**Texte étudié**.
Le djihad a su s’adapter aux évolutions récentes des techniques de communication avec des produits de plus en plus sophistiqués. L’arrivée de nouvelles générations de djihadistes imprégnés de culture Internet pourrait ouvrir la voie à un cyberdjihadisme aux conséquences dramatiques.
Le cyberdjihadisme, une évolution programmée ?
Cyber Jihadism, a Programmed Evolution?
Jihad knew how to adapt itself to recent evolutions of communication techniques with more and more sophisticated products. The arrival of new generations of jihadists permeating internet culture could open the path to a cyber-jihadism with dramatic consequences.
Des pages d’accueil de sites Internet remplacées par des drapeaux noirs et des imprécations en arabe, la menace d’actions plus violentes, des vidéos d’atrocités ; voici une partie des visages actuels des organisations terroristes jihadistes sur Internet. Au-delà de tout cela, la peur que ces dernières ne passent d’une action de communication-propagande à des formes plus violentes, générant morts et blessés ; une traduction dans le cyberespace du terrorisme physique. Les organisations terroristes jihadistes ont montré, y compris récemment, leur capacité à frapper sur le sol européen et à déstabiliser, du moins ponctuellement, nos sociétés. Le cocktail de la violence et de l’image qui est à la base du terrorisme et qui semble de mieux en mieux maîtrisé par des entités comme Daesh, amène naturellement à s’interroger sur la possibilité ou l’impossibilité de transférer ce dernier dans ce nouvel espace stratégique qu’est le cyberespace (1). En somme, à se demander s’il est possible de parler, comme le font les médias, de « cyberterrorisme ». Cela pose en réalité une double question, la première inhérente au concept lui-même et à ses possibilités techniques, et la seconde plus orientée vers la compréhension des velléités stratégiques des organisations jihadistes, en mutation permanente.

**Objectif de l'exercice**.
Recopiez à l'identique le passage du texte sur le cyberdjihadisme qui commence par les mots contenant « Le cyberdjihadisme, une » et se termine par « with dramatic consequences. ». La liste n'intervient en rien dans ce travail.

**Données extraites**.
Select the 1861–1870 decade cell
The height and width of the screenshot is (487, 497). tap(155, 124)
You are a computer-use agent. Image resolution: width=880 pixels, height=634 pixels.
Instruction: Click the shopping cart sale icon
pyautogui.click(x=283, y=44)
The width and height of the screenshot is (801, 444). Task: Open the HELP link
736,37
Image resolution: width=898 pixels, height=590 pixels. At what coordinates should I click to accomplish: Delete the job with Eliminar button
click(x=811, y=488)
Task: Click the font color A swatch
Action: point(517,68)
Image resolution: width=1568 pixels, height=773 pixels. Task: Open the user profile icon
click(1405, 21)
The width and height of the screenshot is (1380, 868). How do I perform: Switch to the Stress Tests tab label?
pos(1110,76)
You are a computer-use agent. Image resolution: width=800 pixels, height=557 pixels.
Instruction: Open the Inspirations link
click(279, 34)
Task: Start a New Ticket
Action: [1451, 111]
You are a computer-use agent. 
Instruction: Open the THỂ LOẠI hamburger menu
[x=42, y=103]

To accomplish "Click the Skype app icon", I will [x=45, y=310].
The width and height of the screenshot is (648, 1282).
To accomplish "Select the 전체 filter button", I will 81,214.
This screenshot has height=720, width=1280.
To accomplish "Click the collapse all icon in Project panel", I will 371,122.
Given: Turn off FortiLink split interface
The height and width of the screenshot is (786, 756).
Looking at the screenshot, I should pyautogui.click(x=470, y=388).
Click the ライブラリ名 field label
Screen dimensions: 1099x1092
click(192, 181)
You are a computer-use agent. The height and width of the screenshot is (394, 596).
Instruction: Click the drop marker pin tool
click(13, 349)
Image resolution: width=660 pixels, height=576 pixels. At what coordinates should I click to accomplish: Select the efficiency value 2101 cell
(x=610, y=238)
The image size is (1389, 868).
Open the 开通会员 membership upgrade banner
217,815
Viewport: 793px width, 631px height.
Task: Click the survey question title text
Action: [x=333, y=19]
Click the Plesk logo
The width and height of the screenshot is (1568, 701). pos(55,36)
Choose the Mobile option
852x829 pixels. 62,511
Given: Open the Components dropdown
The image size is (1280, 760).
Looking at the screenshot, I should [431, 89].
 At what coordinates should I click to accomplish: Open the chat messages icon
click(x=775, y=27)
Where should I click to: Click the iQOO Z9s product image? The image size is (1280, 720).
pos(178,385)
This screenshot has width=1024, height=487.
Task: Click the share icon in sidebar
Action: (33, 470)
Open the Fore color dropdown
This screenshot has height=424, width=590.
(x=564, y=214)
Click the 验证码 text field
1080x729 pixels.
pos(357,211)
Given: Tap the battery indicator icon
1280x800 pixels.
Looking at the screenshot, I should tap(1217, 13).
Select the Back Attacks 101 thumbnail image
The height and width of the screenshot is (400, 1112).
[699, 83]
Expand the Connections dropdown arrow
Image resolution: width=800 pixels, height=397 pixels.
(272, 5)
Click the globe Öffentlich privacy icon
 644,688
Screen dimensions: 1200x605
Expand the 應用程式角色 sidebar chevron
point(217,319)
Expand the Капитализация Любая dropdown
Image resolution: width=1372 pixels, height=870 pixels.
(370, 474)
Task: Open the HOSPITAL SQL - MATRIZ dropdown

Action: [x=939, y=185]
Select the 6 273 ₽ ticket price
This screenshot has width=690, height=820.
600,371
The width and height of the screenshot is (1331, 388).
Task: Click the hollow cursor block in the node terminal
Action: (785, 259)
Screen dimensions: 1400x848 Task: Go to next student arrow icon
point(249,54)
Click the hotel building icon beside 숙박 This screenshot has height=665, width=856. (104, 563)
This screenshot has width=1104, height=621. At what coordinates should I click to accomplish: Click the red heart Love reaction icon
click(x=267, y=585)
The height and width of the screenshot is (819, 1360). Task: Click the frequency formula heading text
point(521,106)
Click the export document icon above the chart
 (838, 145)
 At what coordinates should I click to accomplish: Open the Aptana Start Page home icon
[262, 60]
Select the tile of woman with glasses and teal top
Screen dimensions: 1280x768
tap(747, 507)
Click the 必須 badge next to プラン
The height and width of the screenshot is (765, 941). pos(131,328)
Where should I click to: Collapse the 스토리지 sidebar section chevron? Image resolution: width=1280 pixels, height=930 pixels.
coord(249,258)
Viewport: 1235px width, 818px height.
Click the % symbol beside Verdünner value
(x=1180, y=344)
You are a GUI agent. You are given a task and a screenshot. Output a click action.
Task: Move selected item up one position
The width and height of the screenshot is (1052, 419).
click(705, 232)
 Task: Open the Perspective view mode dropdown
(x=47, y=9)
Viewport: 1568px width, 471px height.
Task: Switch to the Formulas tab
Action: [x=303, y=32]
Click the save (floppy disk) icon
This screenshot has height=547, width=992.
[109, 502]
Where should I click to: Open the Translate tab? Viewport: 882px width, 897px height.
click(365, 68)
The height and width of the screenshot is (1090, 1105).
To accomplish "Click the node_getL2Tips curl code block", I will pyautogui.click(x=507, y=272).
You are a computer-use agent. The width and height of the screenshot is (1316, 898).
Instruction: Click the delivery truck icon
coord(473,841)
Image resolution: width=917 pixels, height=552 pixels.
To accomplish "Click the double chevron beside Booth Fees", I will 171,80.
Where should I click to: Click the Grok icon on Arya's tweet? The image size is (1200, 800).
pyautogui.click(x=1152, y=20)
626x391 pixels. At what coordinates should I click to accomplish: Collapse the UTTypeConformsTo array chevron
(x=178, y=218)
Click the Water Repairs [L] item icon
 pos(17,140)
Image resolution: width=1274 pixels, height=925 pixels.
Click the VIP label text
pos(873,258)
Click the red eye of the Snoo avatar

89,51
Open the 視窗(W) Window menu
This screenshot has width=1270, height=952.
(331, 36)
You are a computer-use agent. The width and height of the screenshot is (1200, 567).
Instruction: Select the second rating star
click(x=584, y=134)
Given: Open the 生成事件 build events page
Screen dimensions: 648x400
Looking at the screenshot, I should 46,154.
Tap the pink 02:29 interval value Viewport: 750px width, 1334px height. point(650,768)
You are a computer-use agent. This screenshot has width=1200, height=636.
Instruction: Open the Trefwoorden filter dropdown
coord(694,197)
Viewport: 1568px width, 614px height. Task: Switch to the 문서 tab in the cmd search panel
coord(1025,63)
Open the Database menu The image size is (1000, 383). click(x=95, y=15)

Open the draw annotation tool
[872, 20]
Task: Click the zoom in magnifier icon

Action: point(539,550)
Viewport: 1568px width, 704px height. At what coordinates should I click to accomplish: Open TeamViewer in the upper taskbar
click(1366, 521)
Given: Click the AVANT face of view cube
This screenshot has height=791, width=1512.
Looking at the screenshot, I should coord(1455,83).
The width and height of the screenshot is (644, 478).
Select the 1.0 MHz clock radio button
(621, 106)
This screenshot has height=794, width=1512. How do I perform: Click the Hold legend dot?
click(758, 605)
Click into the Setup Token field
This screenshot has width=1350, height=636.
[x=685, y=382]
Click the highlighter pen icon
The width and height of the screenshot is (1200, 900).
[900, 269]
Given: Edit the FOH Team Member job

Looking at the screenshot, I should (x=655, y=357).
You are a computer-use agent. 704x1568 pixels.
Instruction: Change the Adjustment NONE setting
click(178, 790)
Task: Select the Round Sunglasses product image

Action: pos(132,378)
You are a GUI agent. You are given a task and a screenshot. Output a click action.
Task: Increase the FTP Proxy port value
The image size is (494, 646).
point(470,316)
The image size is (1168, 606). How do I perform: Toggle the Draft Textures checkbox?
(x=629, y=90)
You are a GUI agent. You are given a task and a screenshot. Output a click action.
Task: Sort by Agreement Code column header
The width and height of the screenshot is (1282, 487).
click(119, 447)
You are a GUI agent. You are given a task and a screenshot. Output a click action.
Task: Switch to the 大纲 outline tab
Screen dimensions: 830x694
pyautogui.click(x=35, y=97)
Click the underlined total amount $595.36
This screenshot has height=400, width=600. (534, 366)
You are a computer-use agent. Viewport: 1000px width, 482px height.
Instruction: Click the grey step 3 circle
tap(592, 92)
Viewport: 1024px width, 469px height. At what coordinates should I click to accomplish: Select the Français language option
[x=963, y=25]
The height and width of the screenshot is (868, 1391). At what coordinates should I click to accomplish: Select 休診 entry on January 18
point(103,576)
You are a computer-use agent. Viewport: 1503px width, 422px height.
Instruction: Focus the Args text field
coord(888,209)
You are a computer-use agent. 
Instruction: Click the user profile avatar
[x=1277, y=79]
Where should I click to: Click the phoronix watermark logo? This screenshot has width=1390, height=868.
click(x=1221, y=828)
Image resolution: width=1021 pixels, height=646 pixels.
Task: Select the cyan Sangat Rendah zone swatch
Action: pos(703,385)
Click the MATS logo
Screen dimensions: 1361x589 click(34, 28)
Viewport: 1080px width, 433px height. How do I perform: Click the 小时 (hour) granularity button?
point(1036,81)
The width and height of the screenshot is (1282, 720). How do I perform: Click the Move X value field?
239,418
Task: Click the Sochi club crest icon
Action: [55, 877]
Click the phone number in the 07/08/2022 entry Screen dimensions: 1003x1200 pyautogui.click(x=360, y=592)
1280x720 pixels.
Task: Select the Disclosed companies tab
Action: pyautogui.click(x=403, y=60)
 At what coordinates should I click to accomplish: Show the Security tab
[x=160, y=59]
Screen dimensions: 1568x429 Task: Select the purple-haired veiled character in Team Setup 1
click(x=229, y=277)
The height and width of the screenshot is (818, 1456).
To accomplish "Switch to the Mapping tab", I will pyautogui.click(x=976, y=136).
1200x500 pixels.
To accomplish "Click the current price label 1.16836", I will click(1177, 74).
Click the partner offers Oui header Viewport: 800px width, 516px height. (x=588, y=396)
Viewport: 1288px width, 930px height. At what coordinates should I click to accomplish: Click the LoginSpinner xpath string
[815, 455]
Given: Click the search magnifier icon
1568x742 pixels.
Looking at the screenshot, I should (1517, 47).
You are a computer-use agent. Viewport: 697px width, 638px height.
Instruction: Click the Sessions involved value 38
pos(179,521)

**Réponse attendue**.
Le cyberdjihadisme, une évolution programmée ?
Cyber Jihadism, a Programmed Evolution?
Jihad knew how to adapt itself to recent evolutions of communication techniques with more and more sophisticated products. The arrival of new generations of jihadists permeating internet culture could open the path to a cyber-jihadism with dramatic consequences.